- GIVEN DATA
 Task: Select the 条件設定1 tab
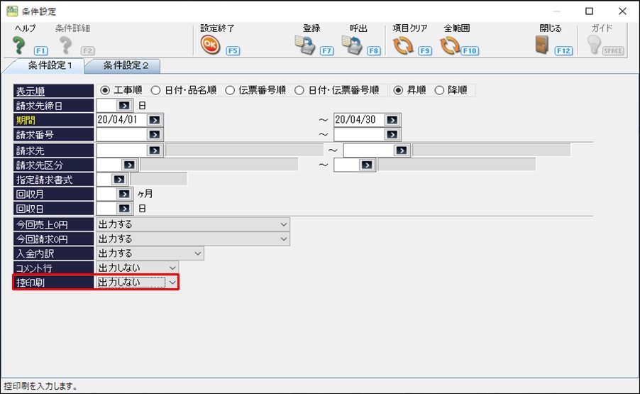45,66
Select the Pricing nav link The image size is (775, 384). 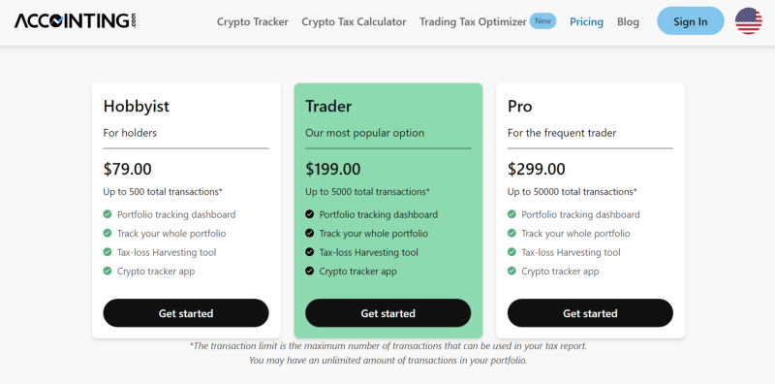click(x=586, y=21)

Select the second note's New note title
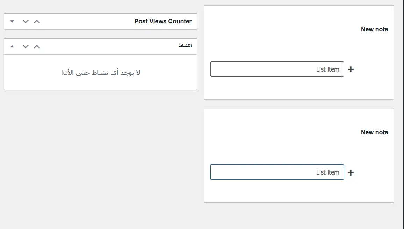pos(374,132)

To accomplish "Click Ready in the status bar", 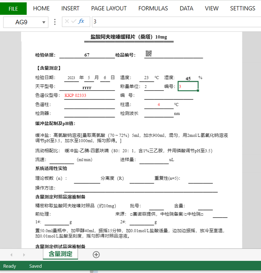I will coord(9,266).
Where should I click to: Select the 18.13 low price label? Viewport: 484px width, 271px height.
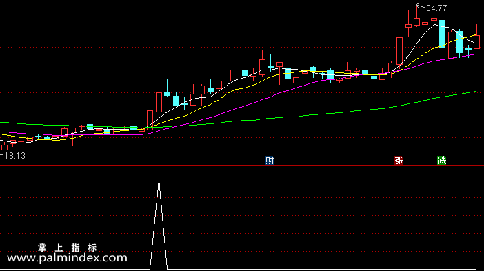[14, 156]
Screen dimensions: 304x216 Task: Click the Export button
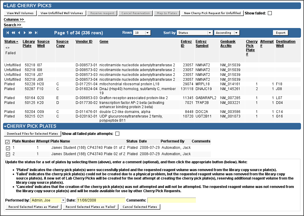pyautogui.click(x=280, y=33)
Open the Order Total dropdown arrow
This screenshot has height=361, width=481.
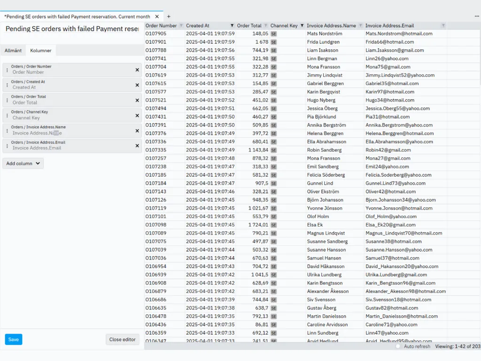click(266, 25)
---
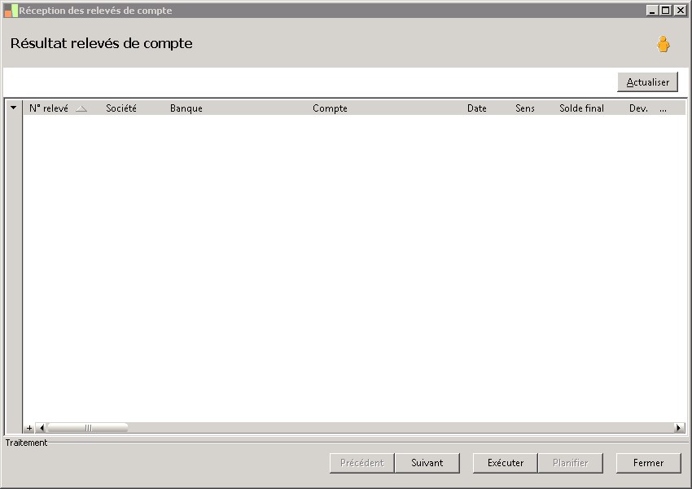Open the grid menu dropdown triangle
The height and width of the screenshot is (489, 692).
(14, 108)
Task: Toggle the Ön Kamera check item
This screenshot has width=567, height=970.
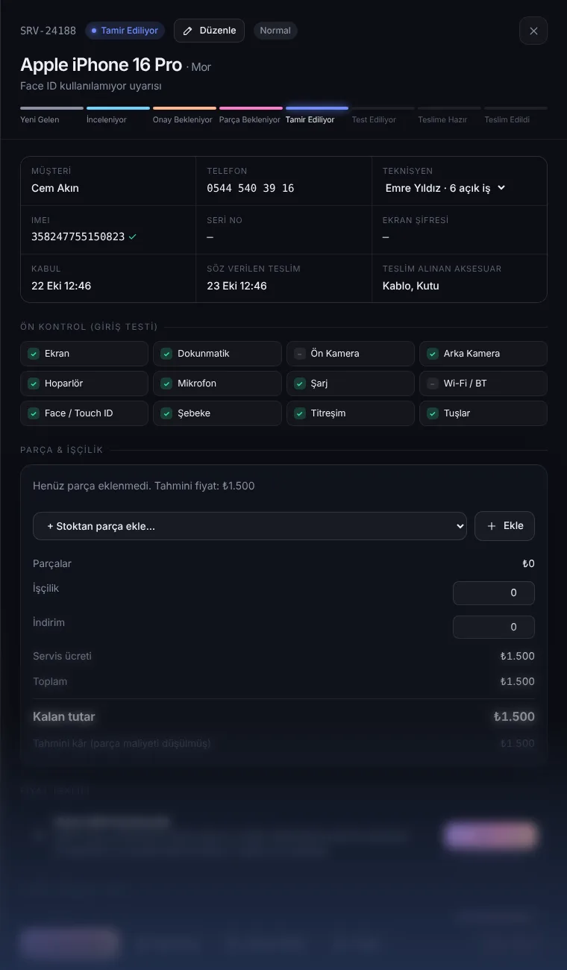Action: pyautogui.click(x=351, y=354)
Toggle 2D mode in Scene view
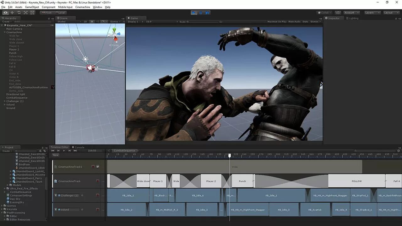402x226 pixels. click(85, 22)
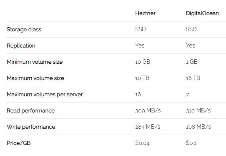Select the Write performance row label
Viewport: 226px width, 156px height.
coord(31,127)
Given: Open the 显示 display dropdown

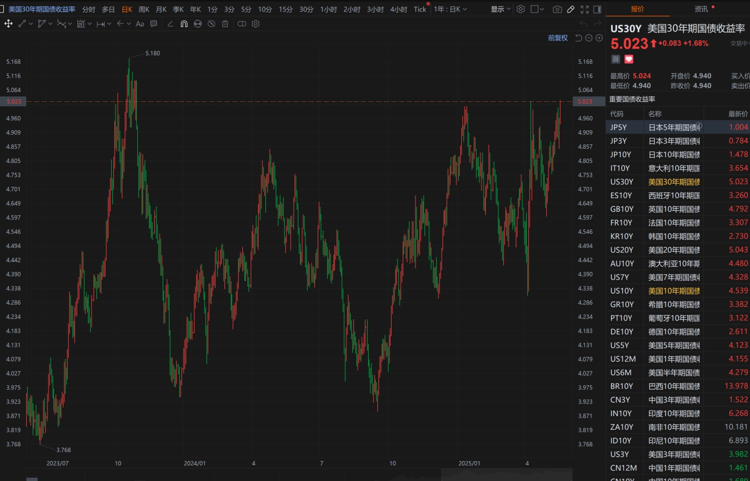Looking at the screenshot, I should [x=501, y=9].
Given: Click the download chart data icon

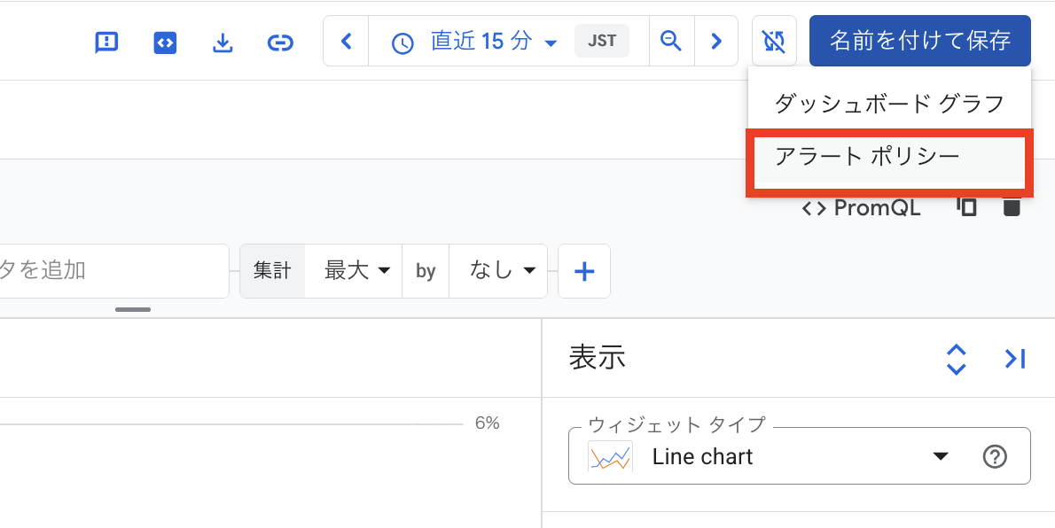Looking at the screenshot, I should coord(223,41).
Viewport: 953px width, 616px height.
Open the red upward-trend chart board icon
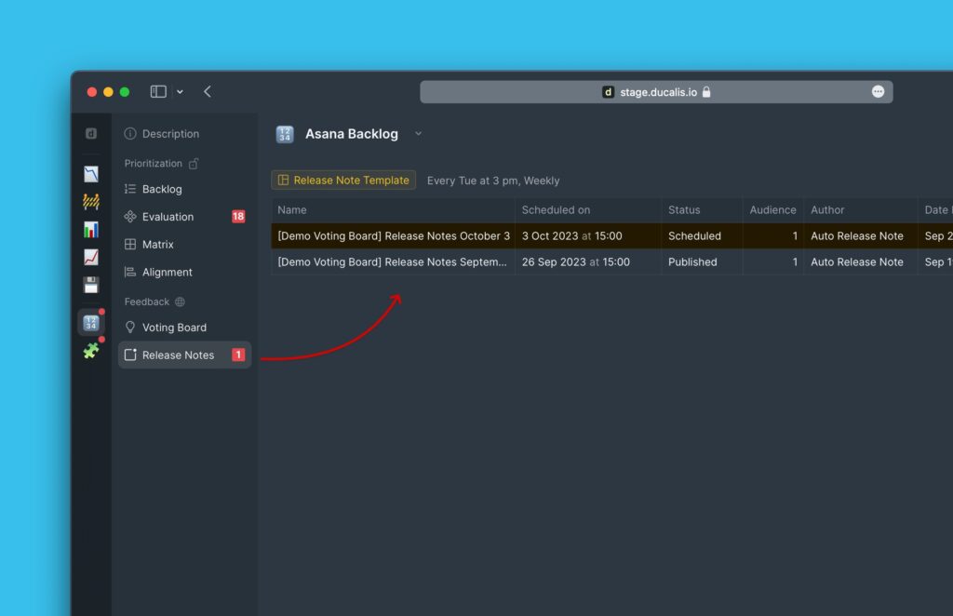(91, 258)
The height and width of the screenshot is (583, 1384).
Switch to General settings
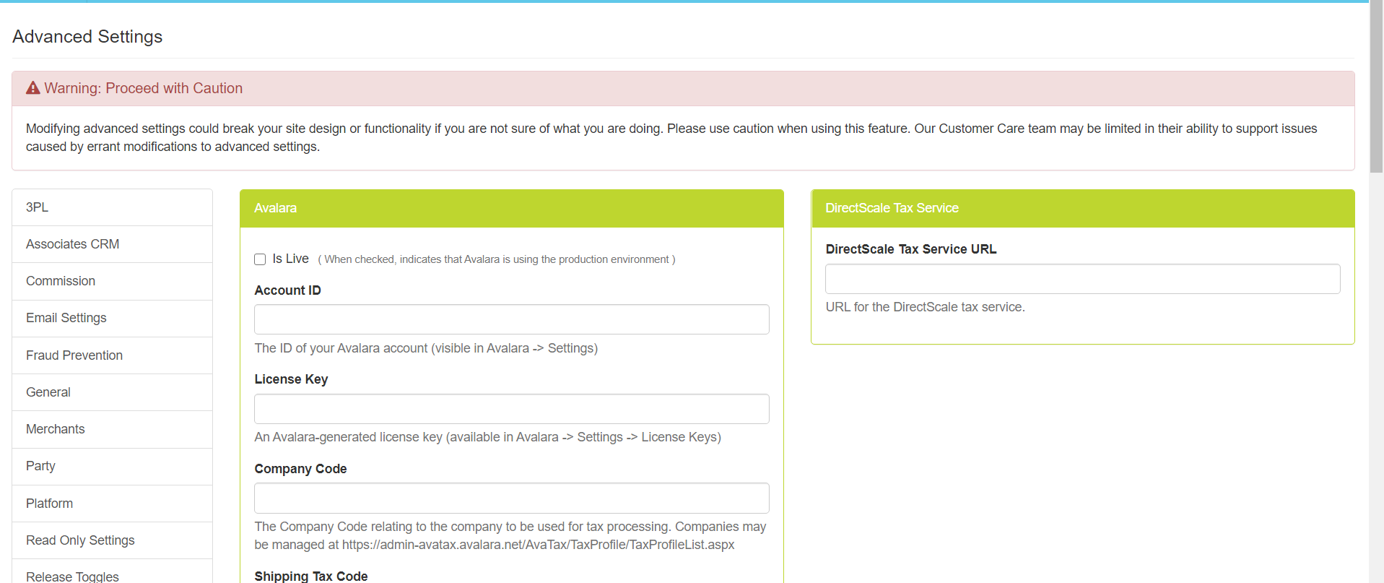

- ASSIGNMENT
Output only the lines above from the line that holds "Viewport: 953px width, 616px height." through the line that holds "Switch to General settings", both ends included, and exclude pictures.

- RESULT
Viewport: 953px width, 616px height.
Open the red upward-trend chart board icon
(91, 258)
The height and width of the screenshot is (583, 1384).
Switch to General settings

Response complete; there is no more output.